(* Bresenham line drawing algorithm. *)
module M
use import int.Int
use import ref.Ref
(* Parameters.
Without loss of generality, we can take [x1=0] and [y1=0].
Thus the line to draw joins [(0,0)] to [(x2,y2)]
and we have [deltax = x2] and [deltay = y2].
Moreover we assume being in the first octant, i.e.
[0 <= y2 <= x2]. The seven other cases can be easily
deduced by symmetry. *)
constant x2: int
constant y2: int
axiom first_octant: 0 <= y2 <= x2
(* [best x y] expresses that the point [(x,y)] is the best
possible point i.e. the closest to the real line
i.e. for all y', we have |y - x*y2/x2| <= |y' - x*y2/x2|
We stay in type [int] by multiplying everything by [x2]. *)
use import int.Abs
predicate best (x y: int) =
forall y': int. abs (x2 * y - x * y2) <= abs (x2 * y' - x * y2)
(** Key lemma for Bresenham's proof: if [b] is at distance less or equal
than [1/2] from the rational [c/a], then it is the closest such integer.

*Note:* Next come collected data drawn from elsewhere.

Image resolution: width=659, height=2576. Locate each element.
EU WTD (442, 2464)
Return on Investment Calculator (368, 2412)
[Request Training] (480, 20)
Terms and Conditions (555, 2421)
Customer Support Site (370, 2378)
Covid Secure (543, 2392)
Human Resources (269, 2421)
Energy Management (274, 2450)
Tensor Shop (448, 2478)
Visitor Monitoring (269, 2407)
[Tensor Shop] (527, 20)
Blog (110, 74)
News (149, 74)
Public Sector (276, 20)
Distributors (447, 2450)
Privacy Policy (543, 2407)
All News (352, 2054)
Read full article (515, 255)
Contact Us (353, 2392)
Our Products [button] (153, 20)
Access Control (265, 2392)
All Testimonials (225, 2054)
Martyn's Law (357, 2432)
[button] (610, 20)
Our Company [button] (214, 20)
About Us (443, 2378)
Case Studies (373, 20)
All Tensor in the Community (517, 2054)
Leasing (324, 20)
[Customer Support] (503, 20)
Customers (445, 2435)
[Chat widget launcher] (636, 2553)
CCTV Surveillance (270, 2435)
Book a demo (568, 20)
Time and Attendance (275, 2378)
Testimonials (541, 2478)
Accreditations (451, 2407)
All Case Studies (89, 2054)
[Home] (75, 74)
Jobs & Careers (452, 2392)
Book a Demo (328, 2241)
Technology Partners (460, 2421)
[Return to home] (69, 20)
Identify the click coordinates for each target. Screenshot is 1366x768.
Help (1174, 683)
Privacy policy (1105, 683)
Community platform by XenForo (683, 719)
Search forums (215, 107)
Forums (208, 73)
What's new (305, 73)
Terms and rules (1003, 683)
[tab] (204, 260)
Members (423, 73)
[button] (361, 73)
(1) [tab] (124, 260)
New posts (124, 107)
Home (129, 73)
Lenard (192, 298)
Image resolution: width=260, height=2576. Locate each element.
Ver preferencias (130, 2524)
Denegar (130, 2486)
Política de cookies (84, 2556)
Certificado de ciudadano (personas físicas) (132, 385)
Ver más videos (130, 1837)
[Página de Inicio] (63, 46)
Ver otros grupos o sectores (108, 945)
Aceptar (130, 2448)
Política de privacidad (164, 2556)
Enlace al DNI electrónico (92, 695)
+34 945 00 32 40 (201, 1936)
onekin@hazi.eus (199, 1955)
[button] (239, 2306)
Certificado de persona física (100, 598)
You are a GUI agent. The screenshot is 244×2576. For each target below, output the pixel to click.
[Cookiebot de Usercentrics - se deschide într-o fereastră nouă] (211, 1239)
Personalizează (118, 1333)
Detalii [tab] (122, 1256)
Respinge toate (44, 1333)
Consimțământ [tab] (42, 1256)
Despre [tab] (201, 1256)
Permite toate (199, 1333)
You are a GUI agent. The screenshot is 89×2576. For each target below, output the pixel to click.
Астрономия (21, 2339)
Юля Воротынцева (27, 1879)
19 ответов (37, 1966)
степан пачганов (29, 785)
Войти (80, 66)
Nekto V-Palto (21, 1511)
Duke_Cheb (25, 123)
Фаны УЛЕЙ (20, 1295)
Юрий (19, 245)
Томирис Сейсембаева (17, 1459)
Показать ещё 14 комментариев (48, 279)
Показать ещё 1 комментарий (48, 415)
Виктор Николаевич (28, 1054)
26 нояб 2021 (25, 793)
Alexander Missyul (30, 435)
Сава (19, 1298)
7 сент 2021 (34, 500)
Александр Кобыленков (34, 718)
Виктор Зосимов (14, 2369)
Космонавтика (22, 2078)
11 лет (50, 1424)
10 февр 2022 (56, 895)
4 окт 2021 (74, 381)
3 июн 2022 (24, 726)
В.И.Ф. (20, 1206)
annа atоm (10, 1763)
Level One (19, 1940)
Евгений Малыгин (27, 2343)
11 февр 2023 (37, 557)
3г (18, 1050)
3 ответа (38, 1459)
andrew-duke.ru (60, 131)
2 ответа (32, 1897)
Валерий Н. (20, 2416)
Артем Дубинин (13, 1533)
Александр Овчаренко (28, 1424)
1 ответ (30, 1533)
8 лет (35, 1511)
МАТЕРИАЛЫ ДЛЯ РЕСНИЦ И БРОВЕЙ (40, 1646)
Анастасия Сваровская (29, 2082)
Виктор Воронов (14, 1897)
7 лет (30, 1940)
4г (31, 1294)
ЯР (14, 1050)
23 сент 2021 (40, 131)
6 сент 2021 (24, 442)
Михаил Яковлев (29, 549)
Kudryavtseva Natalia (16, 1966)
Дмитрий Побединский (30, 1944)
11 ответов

We express this property using integers by multiplying everything by [2a]. *)
lemma closest :
forall a b c: int.
abs (2 * a * b - 2 * c) <= a ->
forall b': int. abs (a * b - c) <= abs (a * b' - c)
let bresenham () =
let y = ref 0 in
let e = ref (2 * y2 - x2) in
for x = 0 to x2 do
invariant { !e = 2 * (x + 1) * y2 - (2 * !y + 1) * x2 }
invariant { 2 * (y2 - x2) <= !e <= 2 * y2 }
(* here we would plot (x, y),
so we assert this is the best possible row y for column x *)
assert { best x !y };
if !e < 0 then
e := !e + 2 * y2
else begin
y := !y + 1;
e := !e + 2 * (y2 - x2)
end
done
end